The Heinlein Prize may be given as frequently as annually to one or more individuals who have achieved practical accomplishments in the field of commercial space activities. The Trustees emphasize that the award is for effort by an individual – not corporate or government sponsored activities – and that the Heinlein Prize is intended to be world-wide in scope.
“The purpose of the Heinlein Prize is to provide an incentive to spur the advancement of the commercial use of outer space,” explained Arthur M. Dula of Houston, Texas, USA, one of three Trustees. “In order to accomplish that goal, the Trustees will establish an Advisory Board drawn from respected persons in space activities from around the world. The Advisory Board will keep abreast of developments in space commercialization and will review nominations and propose its own candidates for the Heinlein Prize.
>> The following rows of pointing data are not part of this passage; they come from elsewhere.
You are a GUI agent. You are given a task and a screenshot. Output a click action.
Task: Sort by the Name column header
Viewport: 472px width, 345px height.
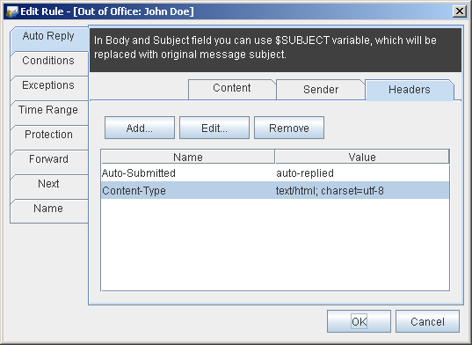[188, 157]
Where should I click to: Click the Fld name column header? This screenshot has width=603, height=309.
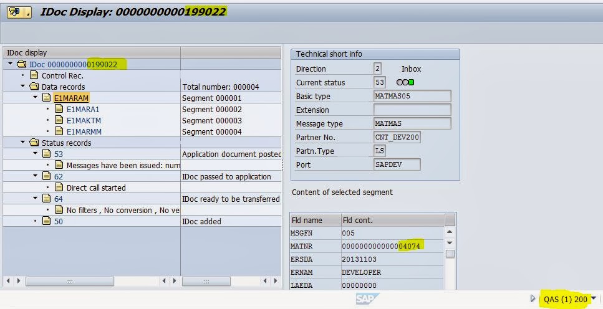pos(315,220)
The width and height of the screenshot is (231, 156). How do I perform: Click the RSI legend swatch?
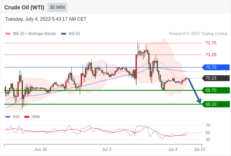8,117
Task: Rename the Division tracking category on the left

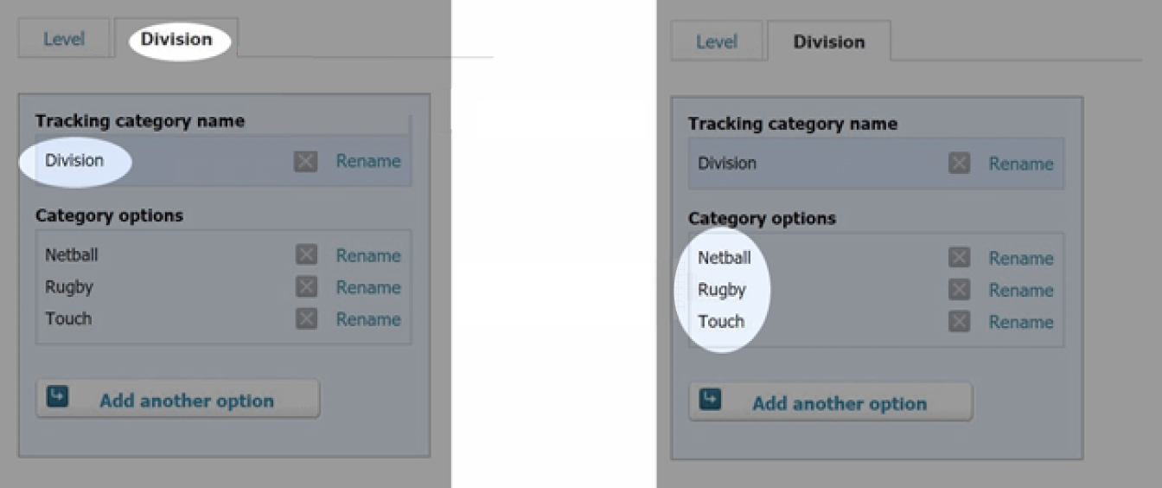Action: click(x=368, y=161)
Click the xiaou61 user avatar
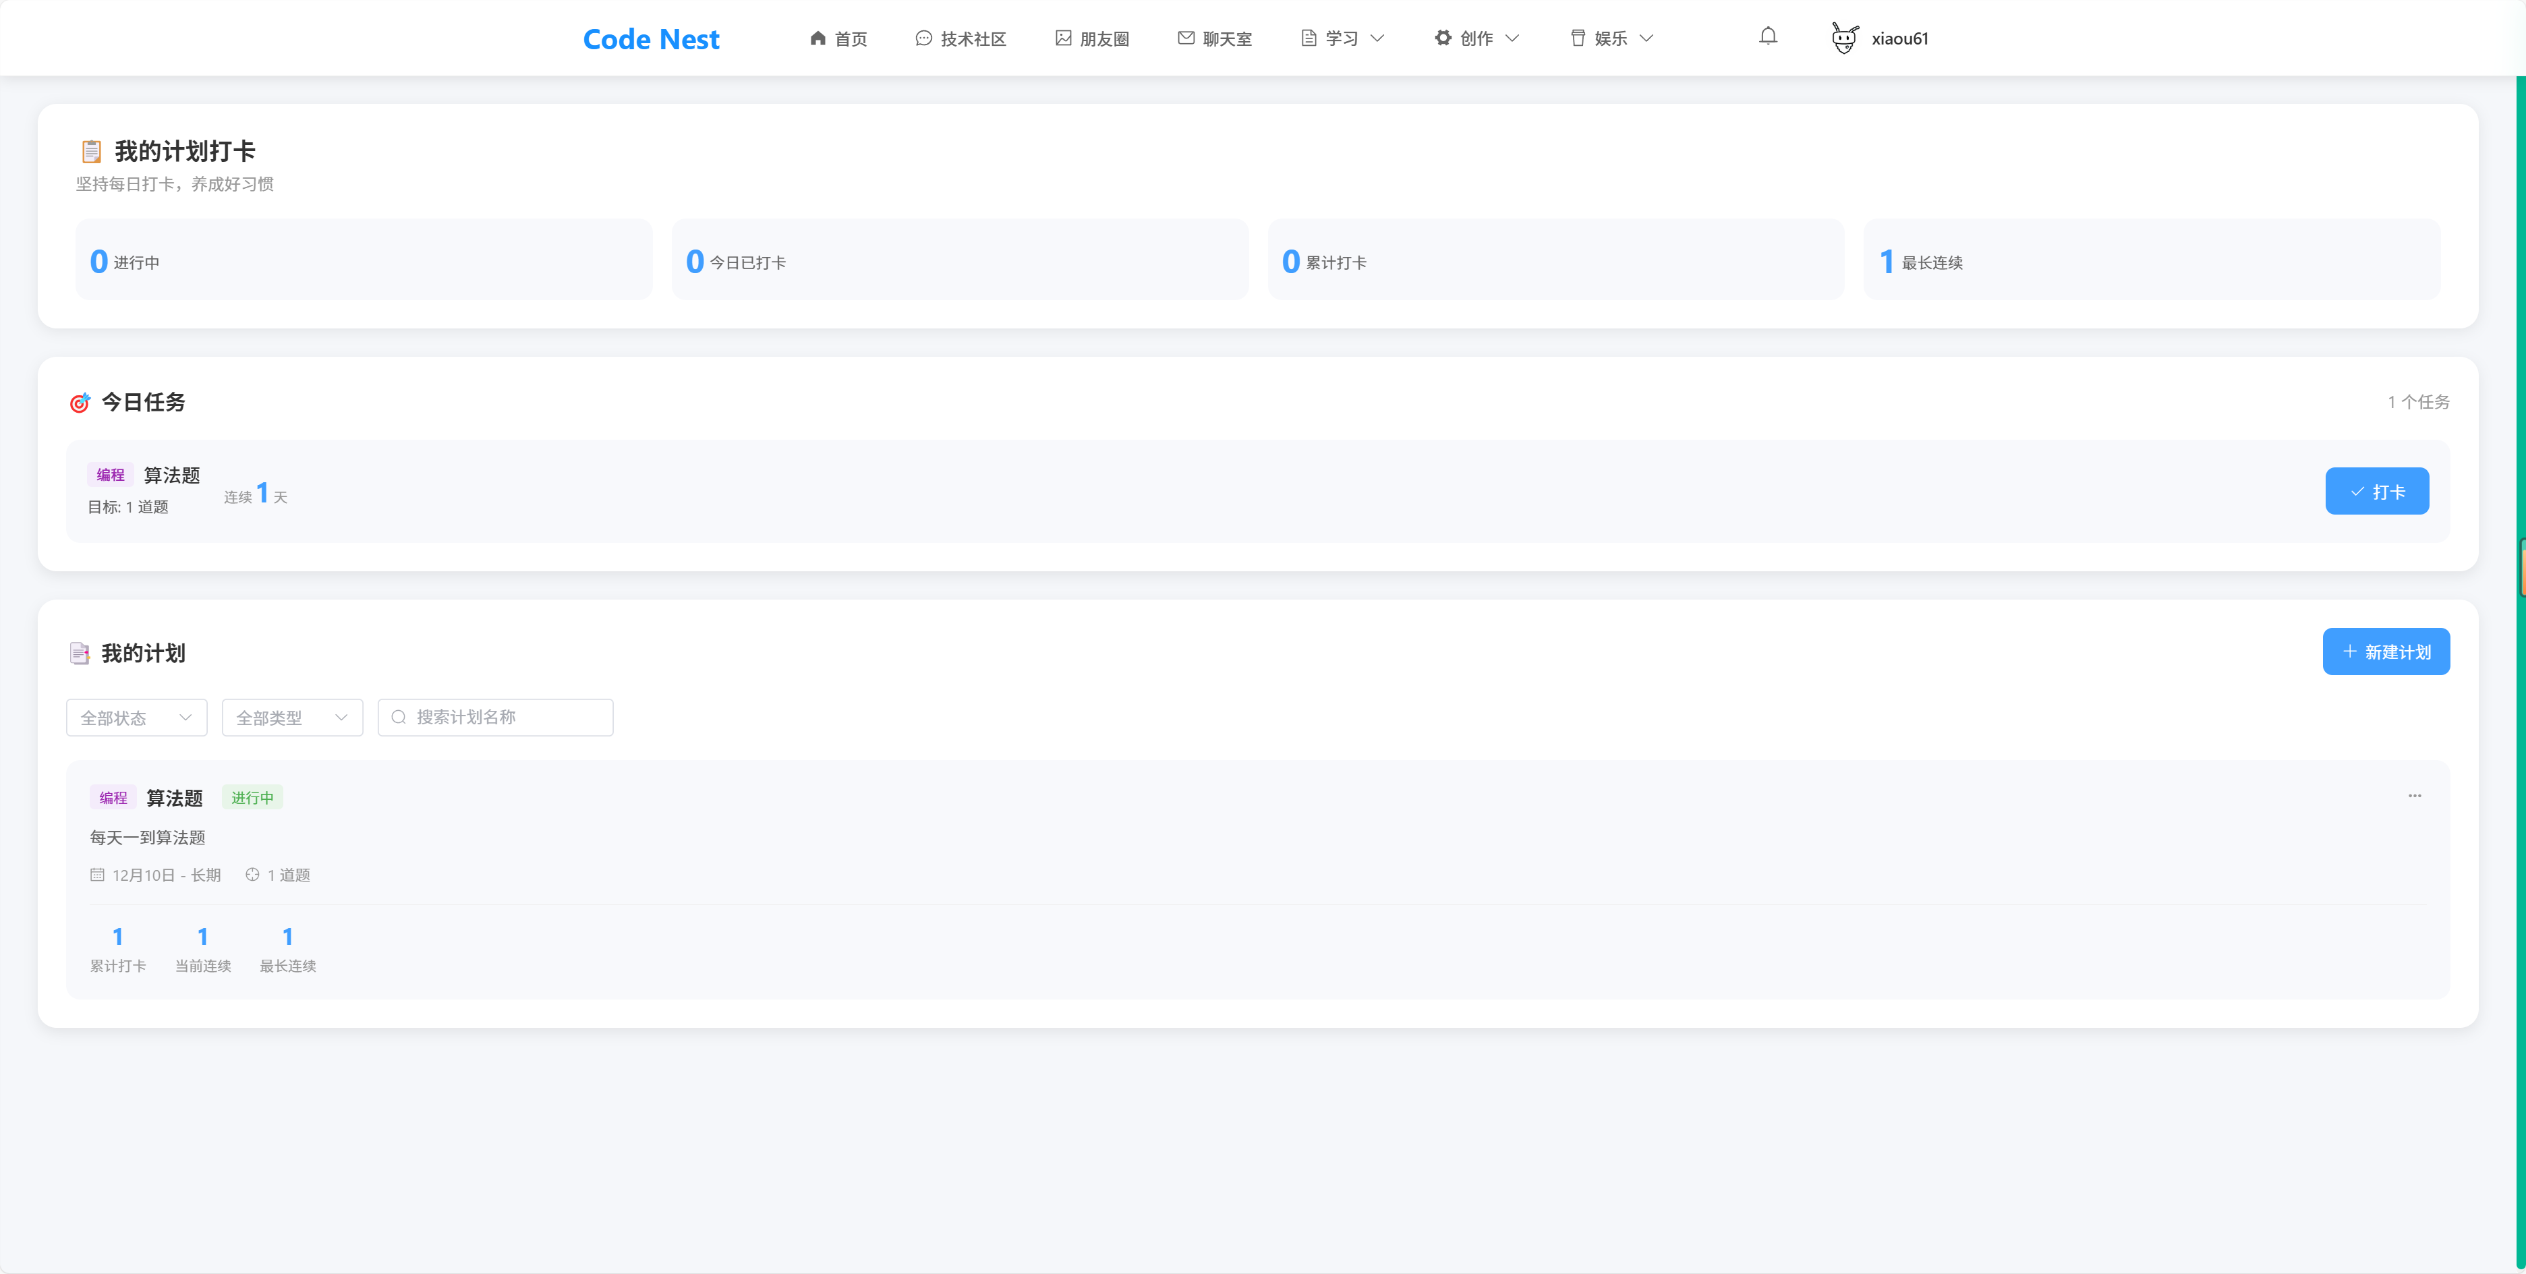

The Trustees will select recipients of the Prize based upon recommendations from the Advisory Board. The Heinlein Prize will be awarded on July 7th of those years in which the Prize is given.”
The Trustees are currently in the process of selecting the Board of Advisors. Until the Board of Advisors is announced, nominations for the Heinlein Prize may be made directly to the Trustees though the Heinlein Prize website at www.heinleinprize.com.
The Trustees of the Robert A. and Virginia Heinlein Prize Trust are Mr. Dula, Dr. Buckner Hightower of Austin, Texas, USA, and Mr. James Miller Vaughn, Jr. also of Houston, Texas.
The Heinlein Prize honors the memory of Robert A. Heinlein, a renowned American author. Through his body of work in fiction spanning nearly fifty years during the commencement of man’s entry into space, Mr. Heinlein advocated human advancement into space through commercial endeavors. After Mr. Heinlein’s death in 1988, his widow, Virginia Gerstenfeld Heinlein, established the Trust in order to further her husband’s vision of humanity’s future in space. Funding for the Heinlein Prize came from Mrs. Heinlein’s estate after her death earlier this year.